On prend le ferry vers Shikoku : certains dorment sur le sol, Ben vomit tripes et boyaux. Quelques heures plus tard, on arrive enfin sur Ehime. Cette ville est carrément tassée, et ici c'est le quartier des putes. Le club est assez petit, plein de vieux jouets en vitrine. Les murs sont couverts de guirlandes dorées. Et l'organisateur est une sorte de fou furieux. Il joue avec le type bizarre avec qui on circule depuis hier, et une nana à la batterie. C'est Spacegrinder, et une autre formation invitée. Le résultat, c'est une accumulation de bruits dégueulasses. Après ça, un groupe de brit-jap pop, vite lassant. Puis notre plateau. Mu Neujohn nous gratifie d'un excellent set, on finit de défoncer l'endroit dans la joie et la bonne humeur. On retourne dans un bar, faire des concours de ikki. On part avec le Spacegrinder, bien raide, pour l'endroit où on dort. Et sa gonzesse, une sorte de folle habillée en poupée avec les bras scarifiés.
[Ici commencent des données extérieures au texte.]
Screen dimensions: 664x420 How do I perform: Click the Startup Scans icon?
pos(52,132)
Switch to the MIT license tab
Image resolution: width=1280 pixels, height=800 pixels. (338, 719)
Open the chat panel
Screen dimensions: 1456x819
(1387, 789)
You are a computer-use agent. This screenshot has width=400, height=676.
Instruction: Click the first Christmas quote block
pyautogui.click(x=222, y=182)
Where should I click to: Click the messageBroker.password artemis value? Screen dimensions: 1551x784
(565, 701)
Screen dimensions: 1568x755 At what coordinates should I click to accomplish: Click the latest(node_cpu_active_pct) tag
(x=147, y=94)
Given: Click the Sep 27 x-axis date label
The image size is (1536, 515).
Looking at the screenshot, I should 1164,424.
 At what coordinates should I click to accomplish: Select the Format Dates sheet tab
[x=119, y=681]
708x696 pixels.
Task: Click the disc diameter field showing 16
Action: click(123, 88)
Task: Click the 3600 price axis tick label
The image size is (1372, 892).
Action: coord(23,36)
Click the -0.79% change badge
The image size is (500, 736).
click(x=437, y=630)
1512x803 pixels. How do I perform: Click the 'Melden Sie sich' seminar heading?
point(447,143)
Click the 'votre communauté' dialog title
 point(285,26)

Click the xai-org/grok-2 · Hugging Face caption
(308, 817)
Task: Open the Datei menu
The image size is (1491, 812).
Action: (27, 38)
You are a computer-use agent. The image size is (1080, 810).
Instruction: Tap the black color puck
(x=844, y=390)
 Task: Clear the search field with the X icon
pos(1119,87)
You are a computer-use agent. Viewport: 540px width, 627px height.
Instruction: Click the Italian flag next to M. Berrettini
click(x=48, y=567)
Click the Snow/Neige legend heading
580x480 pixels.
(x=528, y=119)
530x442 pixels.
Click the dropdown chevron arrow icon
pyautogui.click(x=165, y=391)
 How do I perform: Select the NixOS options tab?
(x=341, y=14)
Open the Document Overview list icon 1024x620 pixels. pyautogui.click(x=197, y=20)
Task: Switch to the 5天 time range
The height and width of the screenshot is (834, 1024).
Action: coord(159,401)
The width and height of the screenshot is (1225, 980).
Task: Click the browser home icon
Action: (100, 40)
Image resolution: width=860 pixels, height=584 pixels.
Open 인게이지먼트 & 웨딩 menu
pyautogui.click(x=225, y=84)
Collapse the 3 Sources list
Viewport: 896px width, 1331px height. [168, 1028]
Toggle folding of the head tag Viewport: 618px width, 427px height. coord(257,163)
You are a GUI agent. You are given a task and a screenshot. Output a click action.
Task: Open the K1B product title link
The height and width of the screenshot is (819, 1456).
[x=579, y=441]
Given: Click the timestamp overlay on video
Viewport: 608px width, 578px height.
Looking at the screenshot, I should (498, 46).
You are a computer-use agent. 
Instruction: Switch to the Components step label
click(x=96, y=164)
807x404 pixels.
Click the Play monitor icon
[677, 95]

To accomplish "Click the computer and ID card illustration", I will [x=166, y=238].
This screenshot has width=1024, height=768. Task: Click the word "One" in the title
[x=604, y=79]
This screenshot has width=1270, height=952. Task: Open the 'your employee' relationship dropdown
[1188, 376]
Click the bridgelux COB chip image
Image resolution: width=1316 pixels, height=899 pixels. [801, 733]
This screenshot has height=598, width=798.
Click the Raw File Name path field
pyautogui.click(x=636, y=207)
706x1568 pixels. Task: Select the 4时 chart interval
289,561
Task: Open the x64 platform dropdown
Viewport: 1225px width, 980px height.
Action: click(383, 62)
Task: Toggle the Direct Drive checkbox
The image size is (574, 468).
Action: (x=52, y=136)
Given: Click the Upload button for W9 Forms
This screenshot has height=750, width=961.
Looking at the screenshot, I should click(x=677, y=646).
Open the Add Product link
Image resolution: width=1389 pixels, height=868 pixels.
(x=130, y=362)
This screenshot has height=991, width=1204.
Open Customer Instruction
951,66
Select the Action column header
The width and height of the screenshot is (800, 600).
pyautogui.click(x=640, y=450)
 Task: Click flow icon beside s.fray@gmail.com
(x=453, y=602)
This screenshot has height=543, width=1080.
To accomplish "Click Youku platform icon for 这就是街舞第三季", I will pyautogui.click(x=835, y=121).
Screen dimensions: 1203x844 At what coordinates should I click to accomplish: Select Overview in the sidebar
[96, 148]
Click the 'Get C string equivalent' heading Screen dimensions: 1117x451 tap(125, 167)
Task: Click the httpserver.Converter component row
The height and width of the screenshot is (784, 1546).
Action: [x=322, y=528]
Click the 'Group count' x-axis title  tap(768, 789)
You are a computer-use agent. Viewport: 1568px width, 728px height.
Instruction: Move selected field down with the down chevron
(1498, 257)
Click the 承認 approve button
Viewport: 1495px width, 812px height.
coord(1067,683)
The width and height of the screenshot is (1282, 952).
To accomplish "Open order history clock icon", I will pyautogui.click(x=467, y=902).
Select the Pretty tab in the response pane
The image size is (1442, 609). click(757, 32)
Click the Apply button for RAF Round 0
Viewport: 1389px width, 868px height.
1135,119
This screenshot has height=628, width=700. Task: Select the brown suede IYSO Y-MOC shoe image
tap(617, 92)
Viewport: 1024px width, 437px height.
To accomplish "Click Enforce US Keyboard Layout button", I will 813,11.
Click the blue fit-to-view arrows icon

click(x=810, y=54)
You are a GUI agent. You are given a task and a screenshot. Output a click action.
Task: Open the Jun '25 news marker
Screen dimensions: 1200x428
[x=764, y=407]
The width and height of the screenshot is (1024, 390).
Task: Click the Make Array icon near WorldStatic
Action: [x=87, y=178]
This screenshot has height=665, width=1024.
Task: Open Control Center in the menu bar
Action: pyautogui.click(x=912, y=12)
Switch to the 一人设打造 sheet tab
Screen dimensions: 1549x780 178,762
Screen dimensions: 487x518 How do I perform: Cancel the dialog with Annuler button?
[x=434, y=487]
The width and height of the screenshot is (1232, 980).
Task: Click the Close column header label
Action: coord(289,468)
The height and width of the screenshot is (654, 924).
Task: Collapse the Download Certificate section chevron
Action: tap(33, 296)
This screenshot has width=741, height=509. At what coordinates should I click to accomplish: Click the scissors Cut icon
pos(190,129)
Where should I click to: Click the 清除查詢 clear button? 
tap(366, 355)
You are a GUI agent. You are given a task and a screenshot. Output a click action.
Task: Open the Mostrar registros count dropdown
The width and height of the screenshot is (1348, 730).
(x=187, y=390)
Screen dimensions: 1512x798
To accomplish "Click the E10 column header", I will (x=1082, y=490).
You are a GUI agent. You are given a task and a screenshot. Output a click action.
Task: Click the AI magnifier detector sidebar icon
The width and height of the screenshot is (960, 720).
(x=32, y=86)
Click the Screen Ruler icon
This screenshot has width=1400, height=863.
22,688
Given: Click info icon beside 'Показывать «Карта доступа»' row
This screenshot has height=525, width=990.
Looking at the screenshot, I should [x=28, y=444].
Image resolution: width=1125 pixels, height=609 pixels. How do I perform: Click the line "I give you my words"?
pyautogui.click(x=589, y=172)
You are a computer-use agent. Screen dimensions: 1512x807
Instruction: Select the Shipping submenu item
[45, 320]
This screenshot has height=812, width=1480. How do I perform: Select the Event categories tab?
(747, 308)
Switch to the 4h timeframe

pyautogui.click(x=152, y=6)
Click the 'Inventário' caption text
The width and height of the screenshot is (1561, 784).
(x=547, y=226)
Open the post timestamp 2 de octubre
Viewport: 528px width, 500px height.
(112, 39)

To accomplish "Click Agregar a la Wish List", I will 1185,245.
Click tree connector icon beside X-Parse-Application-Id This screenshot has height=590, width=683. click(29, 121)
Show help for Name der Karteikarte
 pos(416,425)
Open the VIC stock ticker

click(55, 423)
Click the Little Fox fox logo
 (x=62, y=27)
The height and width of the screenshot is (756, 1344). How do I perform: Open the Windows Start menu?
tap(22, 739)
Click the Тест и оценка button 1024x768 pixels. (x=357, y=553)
Elle a passé la soirée à tripoter Doi, le guitariste de Mu Neujohn. On traverse à pied une bonne partie du quartier, pour arriver dans une sorte d'école. Il a perdu les clés, ça met des plombes avant qu'il les retrouve. On se retrouve dans un dortoir où on dort à l'arrache sur des tatamis. Merde, ils connaissent les lits ? La poufiasse est montée avec les Japonais à l'étage. Pour rien, apprend-on le lendemain matin. Nakaken nous explique qu'en plus d'être une cinglée, d'avoir son mec qui cuve à l'étage en dessous, les « one night fuck » sont rares, puisque les relations sont quasiment des actes d'engagement marital dans ce pays.

19/04, Ginza Crowbar, Tokushima.
On va prendre un autre bain public, cette fois c'est nettement plus crade. Mais ça lave quand même. L'organisatrice et ses potes sont des gens sympathiques, ouverts… Le lieu est carrément classe, sur-équipé… Notre plateau joue avec deux groupes, un dont les machines un poil vaines. Fragments, et Not Choose From My Page. Quand on monte sur scène, la peau de frappe de la grosse caisse est flinguée, pas moyen de faire un set correct. Le scotch posé vite fait colle les battes de la pédale, la merde totale. On ajoute à ça des cassages de cordes. On reçoit néanmoins un accueil favorable. Tout s'est barré en vrille, shit happends. L'after va se dérouler à la cool, dans un bon bar. On y fait connaissance avec un certain Yoshi, et son frangin… On commence aussi à apprendre l'essentiel des insultes en français aux potes. Incapables de prononcer un « r », ce qui ne simplifie pas la tâche. On est fauchés, alors on évite de partir dans la grosse déchéance. A regret d'ailleurs. De toute façon on se tape la route dans la nuit.

20/04, Shinsaibashi Hokage, Osaka.
On se pointe assez tôt aux locaux SMD, ce qui nous laisse le temps de traîner un peu en ville. C'est nettement plus « européen », et très peuplé. La foule circule par courants, pas passionnant en fait. L'affiche l'est nettement plus. Un type ouvre la soirée sur de la hard tek poussée à un volume à la limite du supportable. Puis Birushanah joue son set, ultra-massif. Boss Shibata nous écrase la tronche avec des basses monstrueuses sorties de sa fretless, de temps en temps il joue de la percu traditionnelle… Un type est enfermé dans une cage, où il frappe avec des marteaux sur divers morceaux de ferraille, plus une guitare et une batterie. C'est clairement le meilleur groupe qu'on ait vu jouer au Japon. Suivront trois autres groupes dont je ne me souviens malheureusement plus du nom, puis Cyberne, et Mu Neujohn. On finit la soirée devant un public accueillant, motivé… Peut-être une des meilleures soirées, mais en tous cas la dernière. Après ça, pas le temps de s'éterniser si on veut capter notre avion. Alors on est repartis sur la route. Insupportable. Les gars installent des couchettes dans les coffres des caisses. Japanese warrior style. Je me réveille, la gueule en vrac, avec une vue sur le mont Fuji, c'est zarb, manque plus que Godzilla. Plus loin, un pneu pète sur la route. 30 minutes de retard supplémentaire.
On arrive défoncés à l'aéroport, avion, re-Moscou… Cette fois, les guitares ne passent pas avec les boîtes, alors on les traîne comme ça. Jérôme devra prendre un autre avion, plus tard. A notre arrivée, on attend les bagages, qui ne viennent pas. On remplit des formulaires de merde. En fait, tout ça finit par arriver trois heures plus tard avec Jérôme. Demi-tour, puis retour à la maison.
Début de la grosse dépression nerveuse.